Lines holding the string "agent" are the ones to copy; find them all in the data.

Dataset:
··········

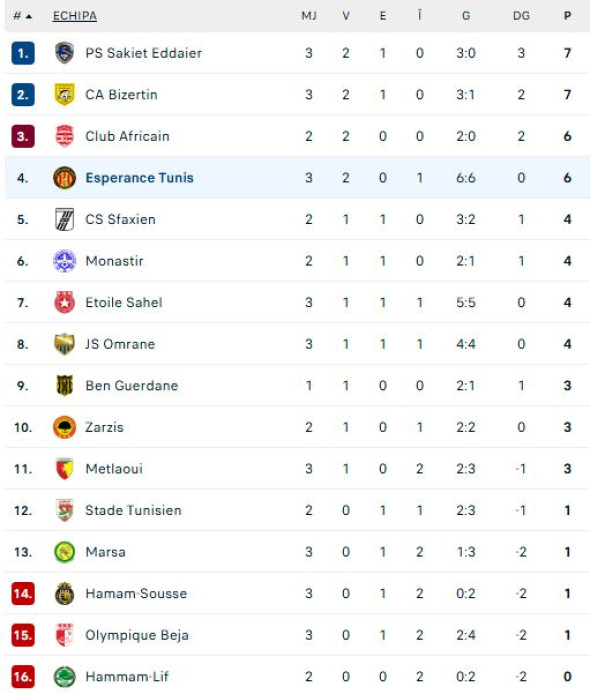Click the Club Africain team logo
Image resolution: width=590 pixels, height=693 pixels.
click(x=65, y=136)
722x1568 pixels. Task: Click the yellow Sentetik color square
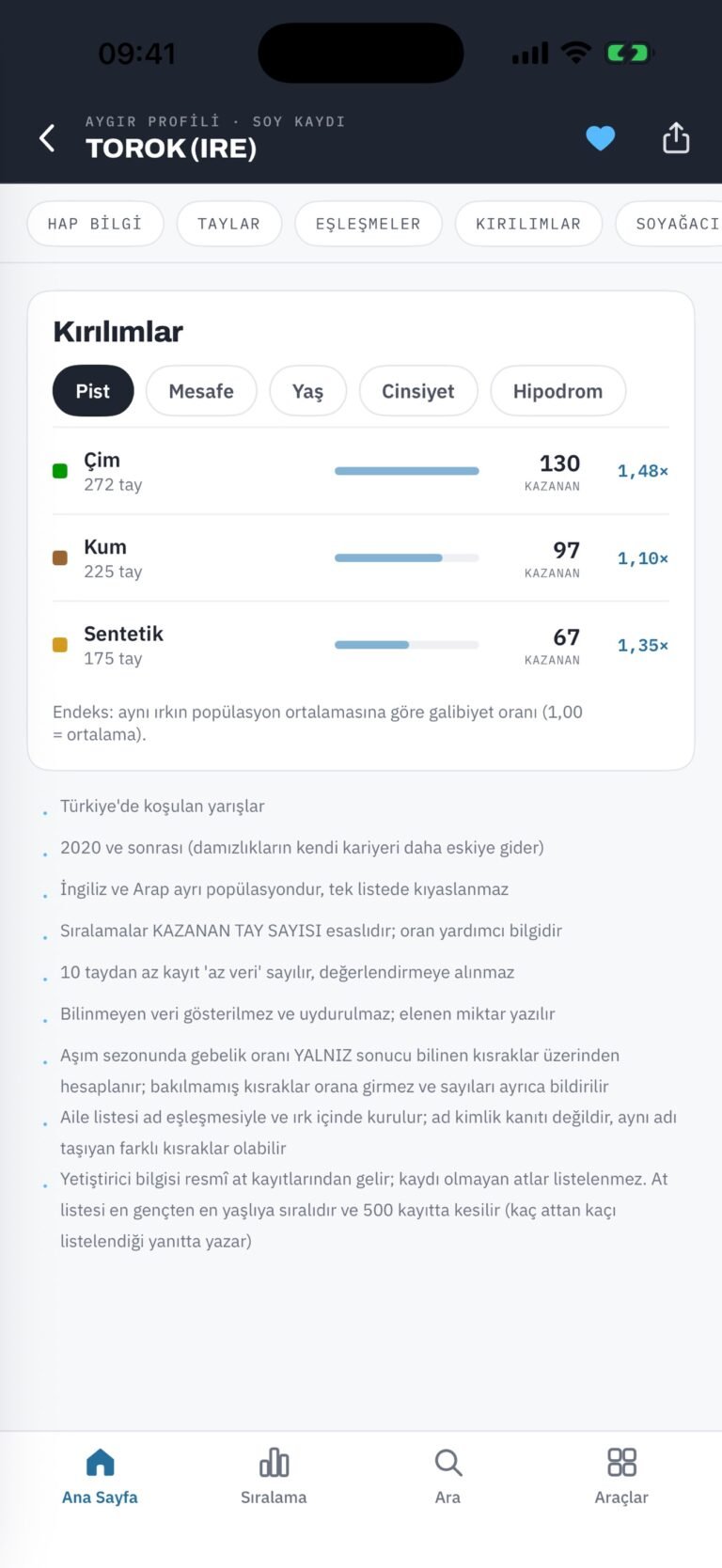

··········

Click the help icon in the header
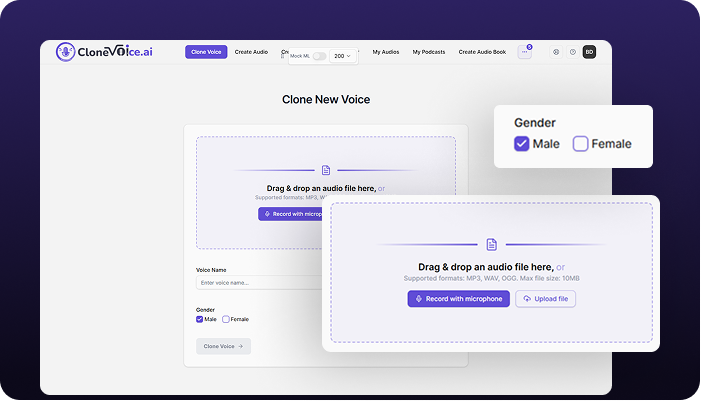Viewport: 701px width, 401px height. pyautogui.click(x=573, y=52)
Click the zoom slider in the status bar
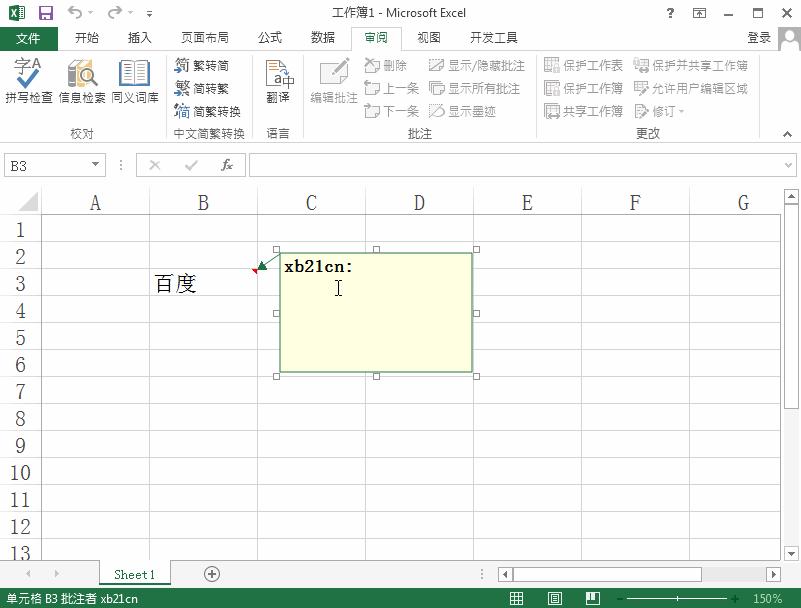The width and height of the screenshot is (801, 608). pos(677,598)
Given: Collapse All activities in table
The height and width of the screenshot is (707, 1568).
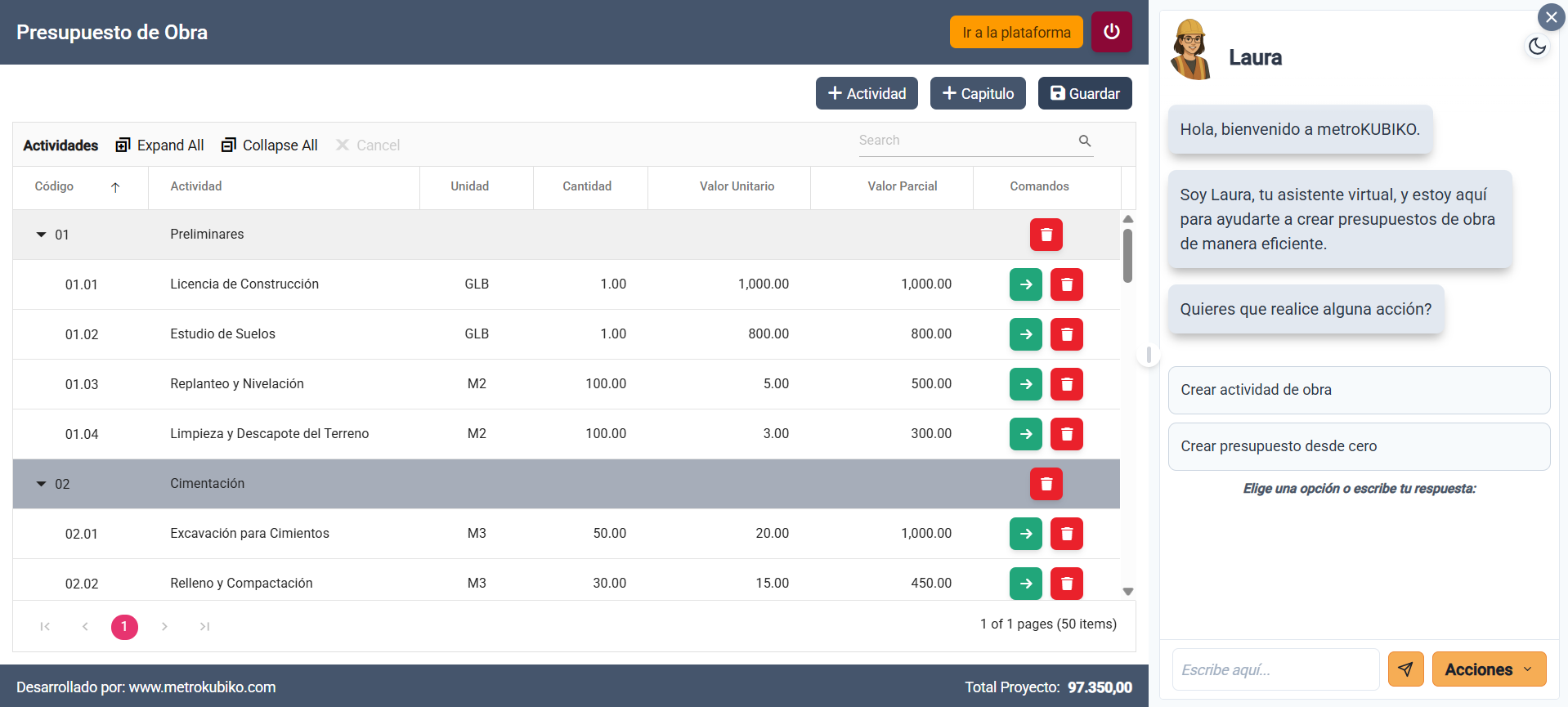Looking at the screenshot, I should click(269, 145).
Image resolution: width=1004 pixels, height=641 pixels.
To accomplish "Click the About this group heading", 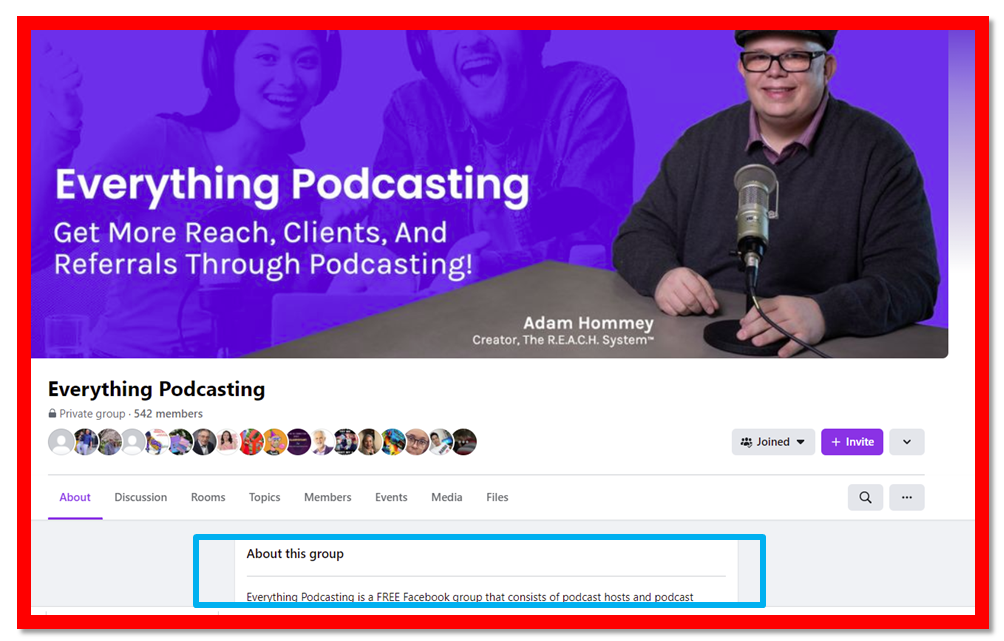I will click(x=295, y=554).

··········

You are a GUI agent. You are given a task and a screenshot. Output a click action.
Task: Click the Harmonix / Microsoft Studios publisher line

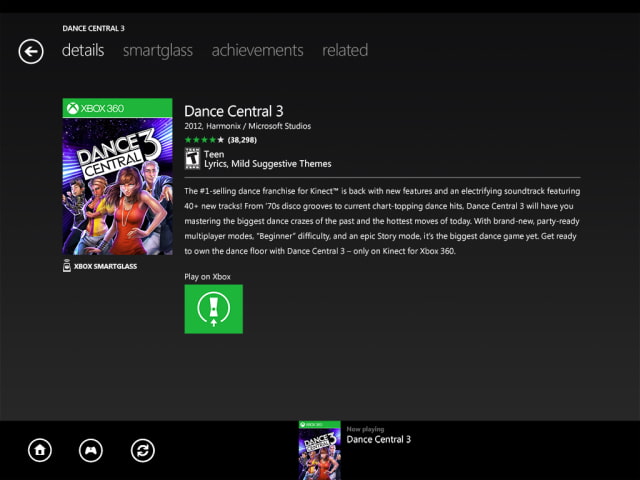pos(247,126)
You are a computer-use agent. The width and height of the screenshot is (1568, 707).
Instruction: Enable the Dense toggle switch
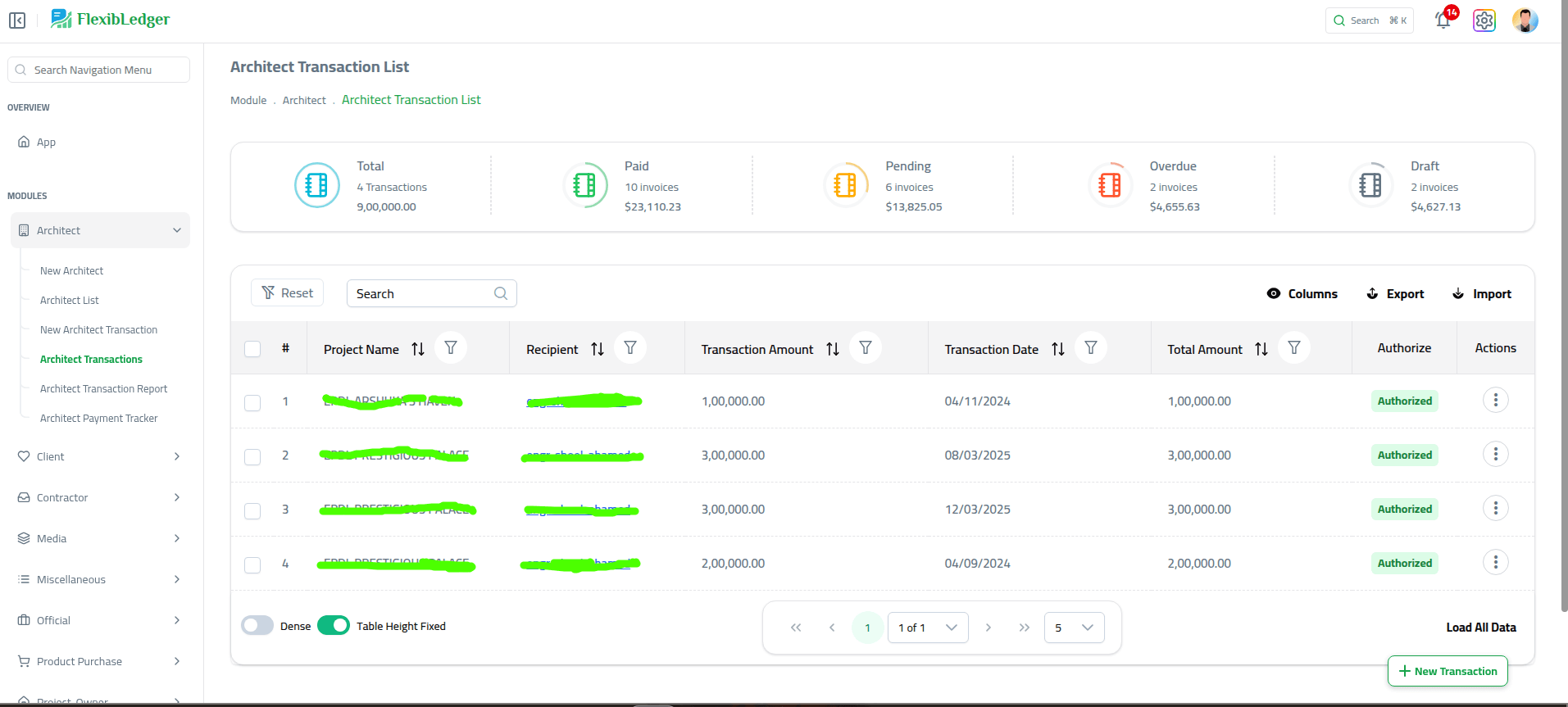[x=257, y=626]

··········

Solution:
You are a GUI agent. You are given a task and a screenshot. Output a click action.
You are a computer-use agent. The width and height of the screenshot is (1568, 707).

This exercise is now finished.